[Dataset rows]
- - - - - - -

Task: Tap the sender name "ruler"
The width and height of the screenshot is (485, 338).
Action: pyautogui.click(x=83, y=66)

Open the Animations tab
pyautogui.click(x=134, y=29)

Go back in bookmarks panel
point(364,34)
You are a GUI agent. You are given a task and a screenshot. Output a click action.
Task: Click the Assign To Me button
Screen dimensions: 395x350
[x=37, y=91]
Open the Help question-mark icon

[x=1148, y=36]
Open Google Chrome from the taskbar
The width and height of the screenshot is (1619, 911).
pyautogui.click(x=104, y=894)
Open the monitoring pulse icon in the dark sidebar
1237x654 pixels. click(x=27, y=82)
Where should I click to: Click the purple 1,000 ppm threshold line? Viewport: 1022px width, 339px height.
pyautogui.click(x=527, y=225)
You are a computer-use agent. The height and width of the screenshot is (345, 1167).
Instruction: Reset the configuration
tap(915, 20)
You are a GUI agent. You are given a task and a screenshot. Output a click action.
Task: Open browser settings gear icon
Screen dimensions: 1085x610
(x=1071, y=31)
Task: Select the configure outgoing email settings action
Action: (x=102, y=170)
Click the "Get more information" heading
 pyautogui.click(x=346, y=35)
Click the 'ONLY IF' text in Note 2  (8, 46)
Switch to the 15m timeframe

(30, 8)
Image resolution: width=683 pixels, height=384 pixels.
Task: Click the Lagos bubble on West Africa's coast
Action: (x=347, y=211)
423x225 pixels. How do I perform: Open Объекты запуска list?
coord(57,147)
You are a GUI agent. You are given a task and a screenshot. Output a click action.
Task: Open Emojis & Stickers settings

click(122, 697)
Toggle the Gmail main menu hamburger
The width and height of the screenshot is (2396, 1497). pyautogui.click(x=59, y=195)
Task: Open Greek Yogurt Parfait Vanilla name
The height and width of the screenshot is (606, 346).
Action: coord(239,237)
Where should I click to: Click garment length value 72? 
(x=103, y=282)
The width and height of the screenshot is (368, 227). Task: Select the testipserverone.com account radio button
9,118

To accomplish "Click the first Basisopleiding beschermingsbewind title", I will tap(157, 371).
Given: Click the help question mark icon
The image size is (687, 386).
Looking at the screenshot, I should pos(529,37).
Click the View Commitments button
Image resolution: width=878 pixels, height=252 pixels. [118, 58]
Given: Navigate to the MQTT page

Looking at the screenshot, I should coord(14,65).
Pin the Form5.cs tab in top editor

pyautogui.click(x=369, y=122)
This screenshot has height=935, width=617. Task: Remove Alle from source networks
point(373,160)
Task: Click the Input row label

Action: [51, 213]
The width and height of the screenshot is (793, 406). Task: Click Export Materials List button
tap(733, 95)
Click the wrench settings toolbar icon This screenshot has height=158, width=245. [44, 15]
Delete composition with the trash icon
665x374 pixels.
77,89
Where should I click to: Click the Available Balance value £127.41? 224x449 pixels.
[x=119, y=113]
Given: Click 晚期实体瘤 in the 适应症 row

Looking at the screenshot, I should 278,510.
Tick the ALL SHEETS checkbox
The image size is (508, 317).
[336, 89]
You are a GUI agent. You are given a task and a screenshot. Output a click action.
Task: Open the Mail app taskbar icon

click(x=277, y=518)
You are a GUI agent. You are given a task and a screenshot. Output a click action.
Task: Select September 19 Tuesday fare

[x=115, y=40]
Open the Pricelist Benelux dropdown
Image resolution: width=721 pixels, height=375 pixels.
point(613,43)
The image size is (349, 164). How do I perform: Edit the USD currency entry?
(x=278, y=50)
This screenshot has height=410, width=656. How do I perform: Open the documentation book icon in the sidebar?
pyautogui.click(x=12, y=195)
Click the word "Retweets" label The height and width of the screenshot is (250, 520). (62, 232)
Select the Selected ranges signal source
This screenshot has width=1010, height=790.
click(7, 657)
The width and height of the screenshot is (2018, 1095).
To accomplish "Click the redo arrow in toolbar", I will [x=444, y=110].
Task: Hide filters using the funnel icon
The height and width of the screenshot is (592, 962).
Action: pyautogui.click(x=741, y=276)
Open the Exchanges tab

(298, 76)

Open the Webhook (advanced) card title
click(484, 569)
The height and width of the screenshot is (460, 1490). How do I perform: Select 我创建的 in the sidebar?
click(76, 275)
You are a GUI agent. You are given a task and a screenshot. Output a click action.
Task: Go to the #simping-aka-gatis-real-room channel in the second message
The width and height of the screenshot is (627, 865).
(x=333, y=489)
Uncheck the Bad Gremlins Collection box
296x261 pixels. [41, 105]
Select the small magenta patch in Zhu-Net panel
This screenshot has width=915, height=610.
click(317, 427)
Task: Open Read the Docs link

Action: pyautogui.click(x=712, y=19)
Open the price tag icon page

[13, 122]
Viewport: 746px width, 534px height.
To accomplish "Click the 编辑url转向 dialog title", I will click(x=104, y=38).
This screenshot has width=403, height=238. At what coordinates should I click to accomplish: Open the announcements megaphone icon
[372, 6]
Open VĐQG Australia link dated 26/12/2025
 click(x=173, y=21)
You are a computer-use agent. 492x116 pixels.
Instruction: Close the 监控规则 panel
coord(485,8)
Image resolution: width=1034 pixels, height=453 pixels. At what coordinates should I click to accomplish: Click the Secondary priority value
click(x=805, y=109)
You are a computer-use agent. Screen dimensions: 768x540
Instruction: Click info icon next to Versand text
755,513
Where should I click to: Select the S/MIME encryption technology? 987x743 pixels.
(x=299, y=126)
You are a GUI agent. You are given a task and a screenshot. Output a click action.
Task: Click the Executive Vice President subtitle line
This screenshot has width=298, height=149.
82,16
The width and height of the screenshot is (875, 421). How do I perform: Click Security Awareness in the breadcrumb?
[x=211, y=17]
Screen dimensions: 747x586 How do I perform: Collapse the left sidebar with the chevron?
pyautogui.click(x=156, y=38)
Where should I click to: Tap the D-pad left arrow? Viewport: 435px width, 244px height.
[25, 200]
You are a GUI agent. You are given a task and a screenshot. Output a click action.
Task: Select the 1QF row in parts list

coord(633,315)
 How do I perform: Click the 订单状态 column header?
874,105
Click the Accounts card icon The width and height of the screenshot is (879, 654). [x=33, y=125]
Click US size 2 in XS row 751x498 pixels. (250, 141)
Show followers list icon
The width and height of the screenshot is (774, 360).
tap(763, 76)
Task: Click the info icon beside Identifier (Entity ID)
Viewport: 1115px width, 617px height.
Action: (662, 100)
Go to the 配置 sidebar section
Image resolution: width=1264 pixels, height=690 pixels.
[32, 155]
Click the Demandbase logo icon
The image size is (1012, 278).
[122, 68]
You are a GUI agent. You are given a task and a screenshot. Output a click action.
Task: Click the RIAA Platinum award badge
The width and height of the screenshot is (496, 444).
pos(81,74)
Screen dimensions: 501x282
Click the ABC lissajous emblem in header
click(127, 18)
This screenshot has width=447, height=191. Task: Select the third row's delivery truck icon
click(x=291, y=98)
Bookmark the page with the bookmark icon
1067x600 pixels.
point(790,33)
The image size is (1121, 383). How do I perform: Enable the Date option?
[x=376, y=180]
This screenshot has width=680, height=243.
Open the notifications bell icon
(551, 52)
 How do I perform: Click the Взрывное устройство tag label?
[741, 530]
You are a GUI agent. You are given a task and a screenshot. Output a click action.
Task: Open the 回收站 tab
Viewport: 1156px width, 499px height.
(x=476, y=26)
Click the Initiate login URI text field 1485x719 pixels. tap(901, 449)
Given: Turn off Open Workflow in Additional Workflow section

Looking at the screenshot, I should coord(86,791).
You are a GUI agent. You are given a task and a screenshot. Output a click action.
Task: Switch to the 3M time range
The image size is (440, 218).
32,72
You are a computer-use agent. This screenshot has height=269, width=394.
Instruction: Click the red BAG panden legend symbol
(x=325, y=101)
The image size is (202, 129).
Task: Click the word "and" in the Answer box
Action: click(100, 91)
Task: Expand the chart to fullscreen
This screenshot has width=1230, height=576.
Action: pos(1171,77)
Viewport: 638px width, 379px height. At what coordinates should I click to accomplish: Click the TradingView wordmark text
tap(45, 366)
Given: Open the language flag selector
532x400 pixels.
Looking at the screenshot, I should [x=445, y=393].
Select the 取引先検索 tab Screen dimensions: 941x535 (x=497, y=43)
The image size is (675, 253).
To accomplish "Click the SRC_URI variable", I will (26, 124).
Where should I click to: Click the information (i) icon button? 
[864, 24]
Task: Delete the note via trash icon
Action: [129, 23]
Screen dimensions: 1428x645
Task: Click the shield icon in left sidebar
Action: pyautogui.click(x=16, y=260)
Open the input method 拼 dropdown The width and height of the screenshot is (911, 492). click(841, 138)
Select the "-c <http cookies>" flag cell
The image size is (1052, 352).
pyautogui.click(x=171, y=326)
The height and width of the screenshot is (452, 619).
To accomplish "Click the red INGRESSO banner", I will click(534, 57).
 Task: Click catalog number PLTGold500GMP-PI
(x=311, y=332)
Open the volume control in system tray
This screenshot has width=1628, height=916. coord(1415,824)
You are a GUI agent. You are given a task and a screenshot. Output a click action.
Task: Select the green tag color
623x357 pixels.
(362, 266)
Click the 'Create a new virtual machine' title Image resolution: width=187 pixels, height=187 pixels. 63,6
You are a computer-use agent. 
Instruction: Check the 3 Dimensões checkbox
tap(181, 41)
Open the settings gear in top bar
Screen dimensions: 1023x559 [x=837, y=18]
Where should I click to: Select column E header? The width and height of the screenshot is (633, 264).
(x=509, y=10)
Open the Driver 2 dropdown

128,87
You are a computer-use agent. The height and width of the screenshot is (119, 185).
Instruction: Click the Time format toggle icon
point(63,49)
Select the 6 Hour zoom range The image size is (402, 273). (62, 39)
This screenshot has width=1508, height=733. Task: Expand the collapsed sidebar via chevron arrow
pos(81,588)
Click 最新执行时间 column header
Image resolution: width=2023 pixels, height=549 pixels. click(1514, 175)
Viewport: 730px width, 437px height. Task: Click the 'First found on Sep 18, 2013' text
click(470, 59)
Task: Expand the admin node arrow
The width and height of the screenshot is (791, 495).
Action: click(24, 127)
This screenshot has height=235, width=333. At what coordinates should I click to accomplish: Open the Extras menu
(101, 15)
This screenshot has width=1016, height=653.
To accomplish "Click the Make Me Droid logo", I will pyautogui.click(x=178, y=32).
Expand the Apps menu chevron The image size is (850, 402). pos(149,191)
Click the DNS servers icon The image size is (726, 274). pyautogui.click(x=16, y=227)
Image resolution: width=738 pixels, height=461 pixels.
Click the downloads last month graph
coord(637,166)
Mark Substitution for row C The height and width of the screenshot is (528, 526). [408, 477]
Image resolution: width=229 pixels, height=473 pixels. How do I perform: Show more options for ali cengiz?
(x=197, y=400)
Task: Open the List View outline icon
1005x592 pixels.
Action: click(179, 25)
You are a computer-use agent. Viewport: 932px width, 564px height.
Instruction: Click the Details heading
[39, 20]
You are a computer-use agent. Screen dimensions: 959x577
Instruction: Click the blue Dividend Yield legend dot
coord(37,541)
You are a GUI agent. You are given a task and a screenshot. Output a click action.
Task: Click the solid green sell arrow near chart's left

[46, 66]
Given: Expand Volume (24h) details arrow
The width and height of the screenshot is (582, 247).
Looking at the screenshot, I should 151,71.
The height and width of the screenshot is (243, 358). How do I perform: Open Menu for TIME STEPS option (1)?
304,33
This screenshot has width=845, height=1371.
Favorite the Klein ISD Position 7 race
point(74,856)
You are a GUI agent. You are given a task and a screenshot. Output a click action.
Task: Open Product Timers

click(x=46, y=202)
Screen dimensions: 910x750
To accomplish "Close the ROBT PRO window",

- - - - - - -

Direction:
Output the lines between the line holding "Open the Webhook (advanced) card title" and the line holding "coord(485,8)", inclusive, as a Markdown table with the columns "No." and "Line", numbering each line and skipping blank ones.

Answer for the task:
| No. | Line |
|---|---|
| 1 | Open the Webhook (advanced) card title |
| 2 | click(484, 569) |
| 3 | The height and width of the screenshot is (460, 1490). How do I perform: Select 我创建的 in the sidebar? |
| 4 | click(76, 275) |
| 5 | You are a GUI agent. You are given a task and a screenshot. Output a click action. |
| 6 | Task: Go to the #simping-aka-gatis-real-room channel in the second message |
| 7 | The width and height of the screenshot is (627, 865). |
| 8 | (x=333, y=489) |
| 9 | Uncheck the Bad Gremlins Collection box |
| 10 | 296x261 pixels. [41, 105] |
| 11 | Select the small magenta patch in Zhu-Net panel |
| 12 | This screenshot has width=915, height=610. |
| 13 | click(317, 427) |
| 14 | Task: Open Read the Docs link |
| 15 | Action: pyautogui.click(x=712, y=19) |
| 16 | Open the price tag icon page |
| 17 | [13, 122] |
| 18 | Viewport: 746px width, 534px height. |
| 19 | To accomplish "Click the 编辑url转向 dialog title", I will click(x=104, y=38). |
| 20 | This screenshot has width=403, height=238. At what coordinates should I click to accomplish: Open the announcements megaphone icon |
| 21 | [372, 6] |
| 22 | Open VĐQG Australia link dated 26/12/2025 |
| 23 |  click(x=173, y=21) |
| 24 | You are a computer-use agent. 492x116 pixels. |
| 25 | Instruction: Close the 监控规则 panel |
| 26 | coord(485,8) |